LISTED ENTRIES:
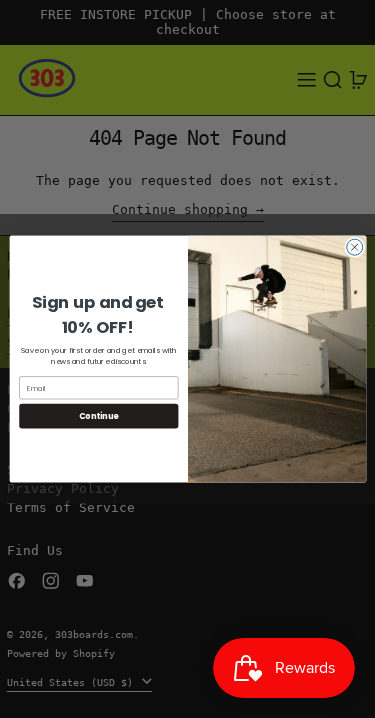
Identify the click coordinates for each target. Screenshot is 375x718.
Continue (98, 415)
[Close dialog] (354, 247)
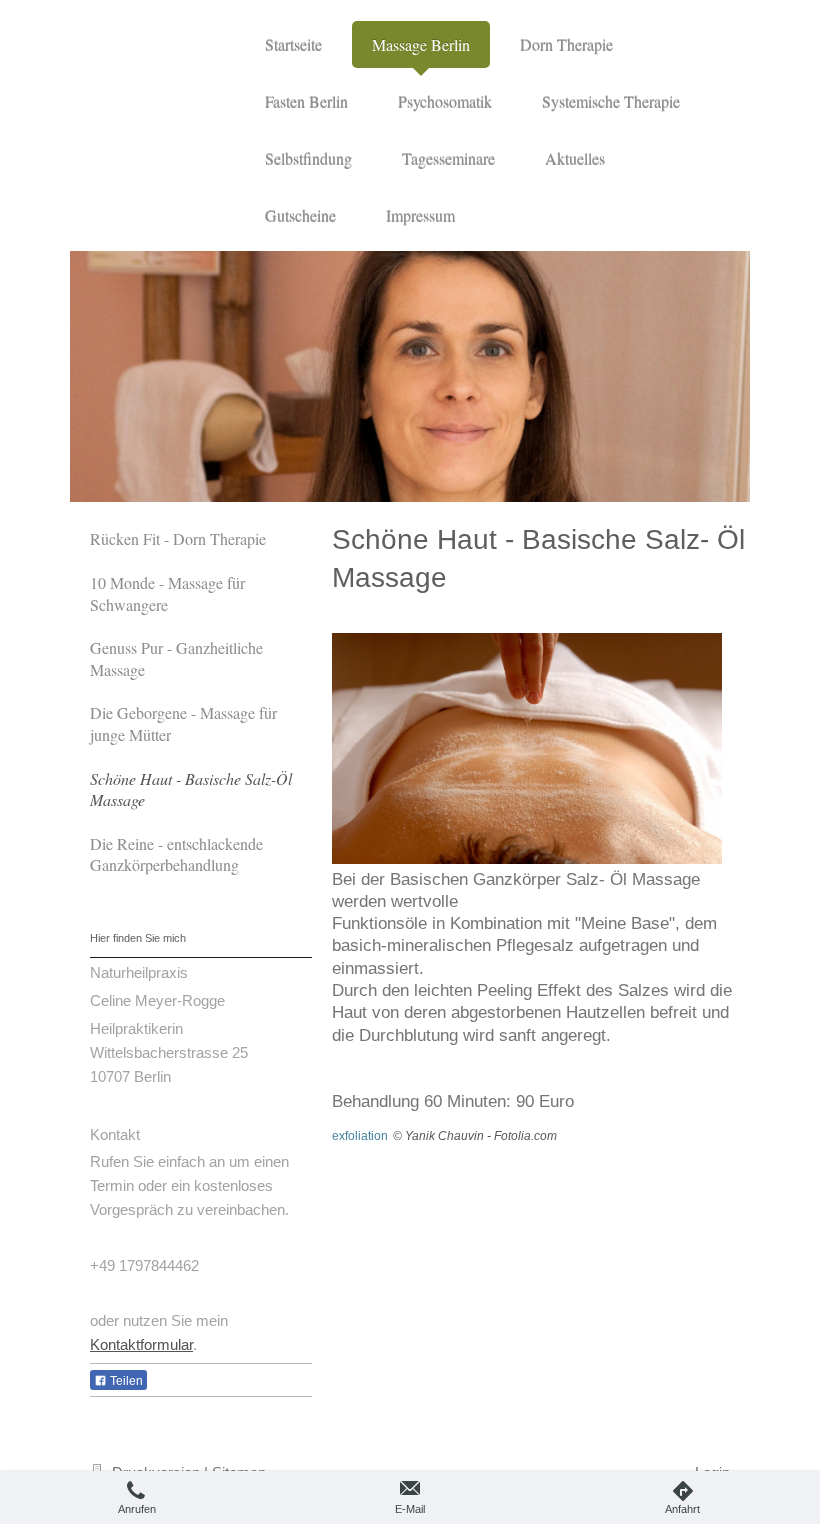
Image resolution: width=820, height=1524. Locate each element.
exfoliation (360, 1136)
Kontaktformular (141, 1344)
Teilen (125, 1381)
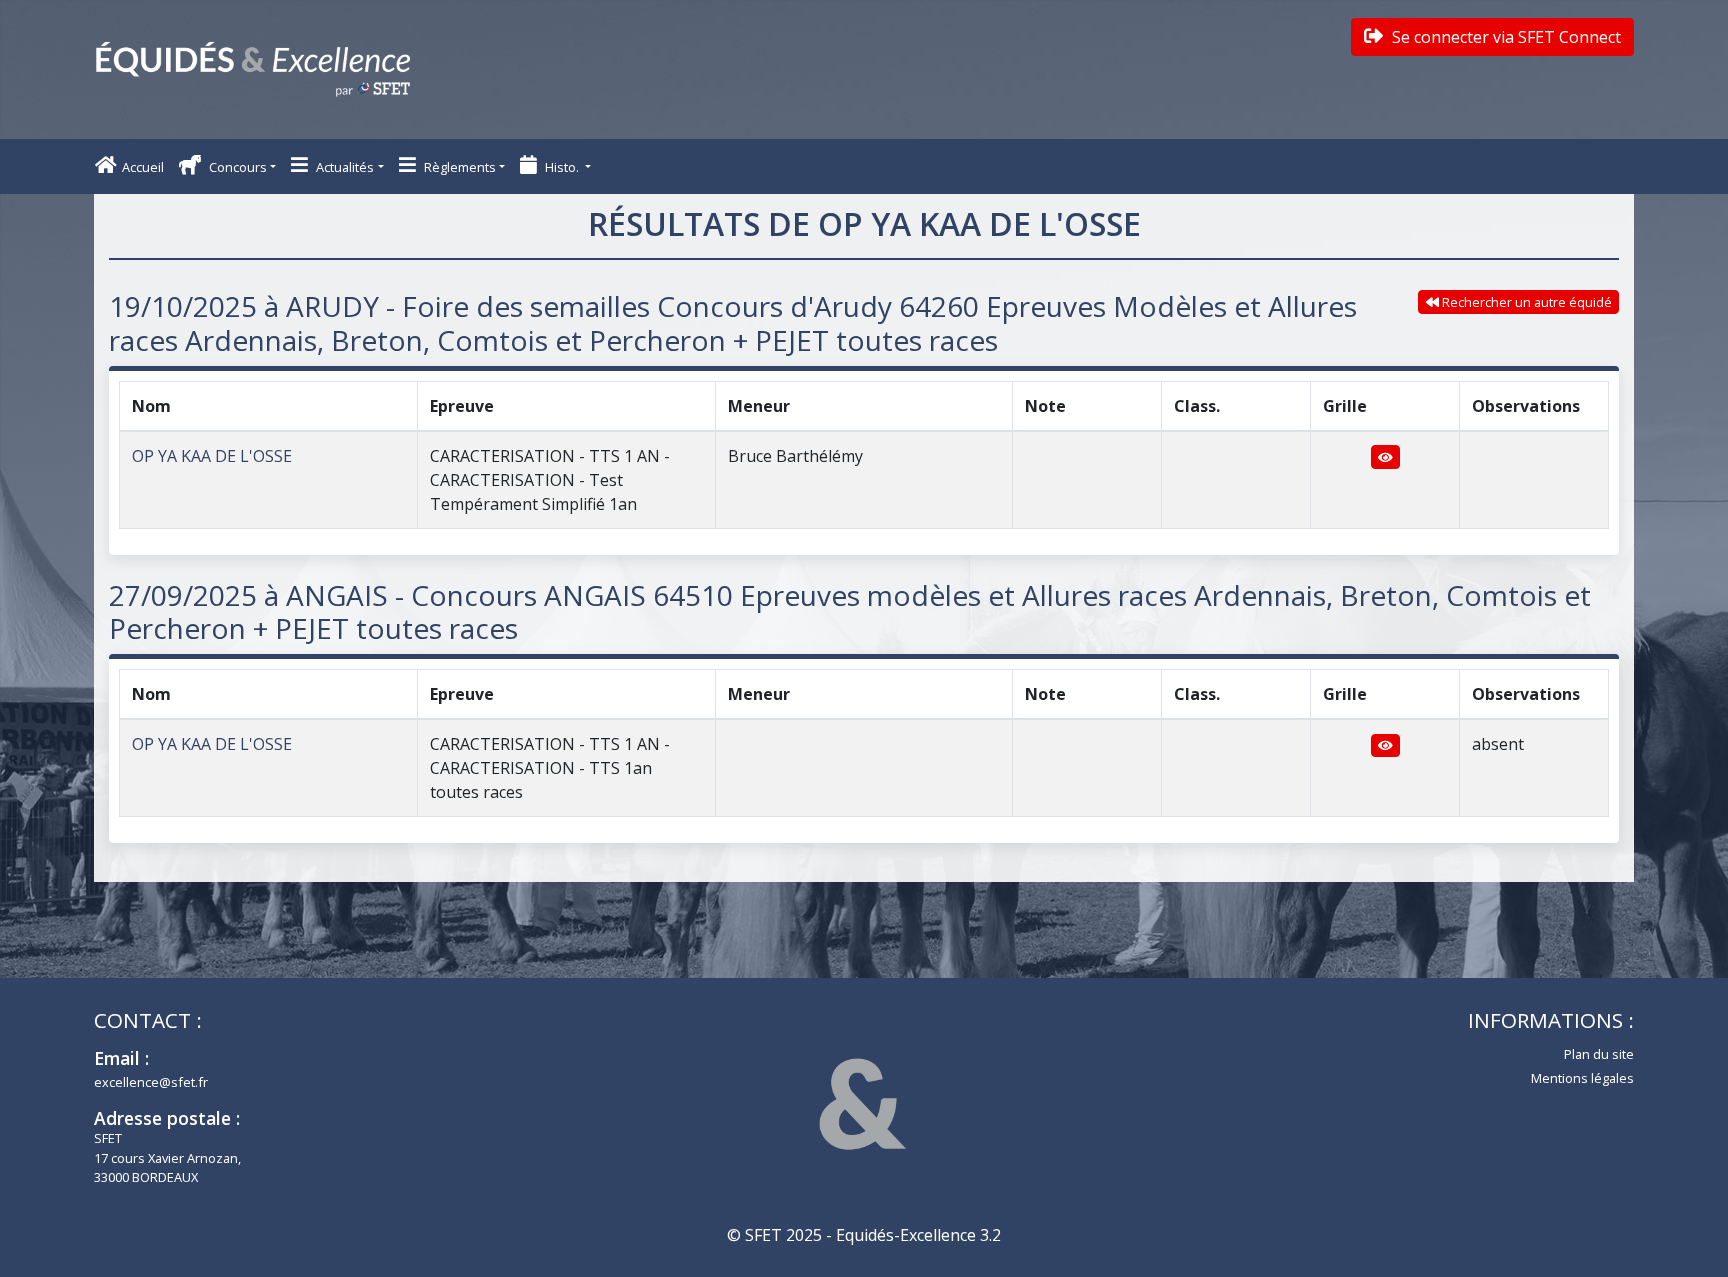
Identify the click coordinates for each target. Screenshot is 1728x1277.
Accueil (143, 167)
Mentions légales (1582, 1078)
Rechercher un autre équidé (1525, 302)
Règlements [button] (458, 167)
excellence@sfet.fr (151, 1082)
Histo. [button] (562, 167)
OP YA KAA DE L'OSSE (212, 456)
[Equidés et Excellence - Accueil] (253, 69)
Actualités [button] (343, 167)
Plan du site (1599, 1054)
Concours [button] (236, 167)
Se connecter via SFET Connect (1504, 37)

EXERCISE OBJECTIVE:
All of the material should be written out again exactly, apart from the pictures.

SOLUTION FOR THIS TASK:
Identify the click coordinates for each target. Screenshot is 375x718.
Continue (98, 415)
[Close dialog] (354, 247)
Image resolution: width=820, height=1524. Locate each element.
exfoliation (360, 1136)
Kontaktformular (141, 1344)
Teilen (125, 1381)
Identify the click coordinates for each target. Screenshot is 1728x1277.
Accueil (143, 167)
Mentions légales (1582, 1078)
Rechercher un autre équidé (1525, 302)
Règlements [button] (458, 167)
excellence@sfet.fr (151, 1082)
Histo. [button] (562, 167)
OP YA KAA DE L'OSSE (212, 456)
[Equidés et Excellence - Accueil] (253, 69)
Actualités [button] (343, 167)
Plan du site (1599, 1054)
Concours [button] (236, 167)
Se connecter via SFET Connect (1504, 37)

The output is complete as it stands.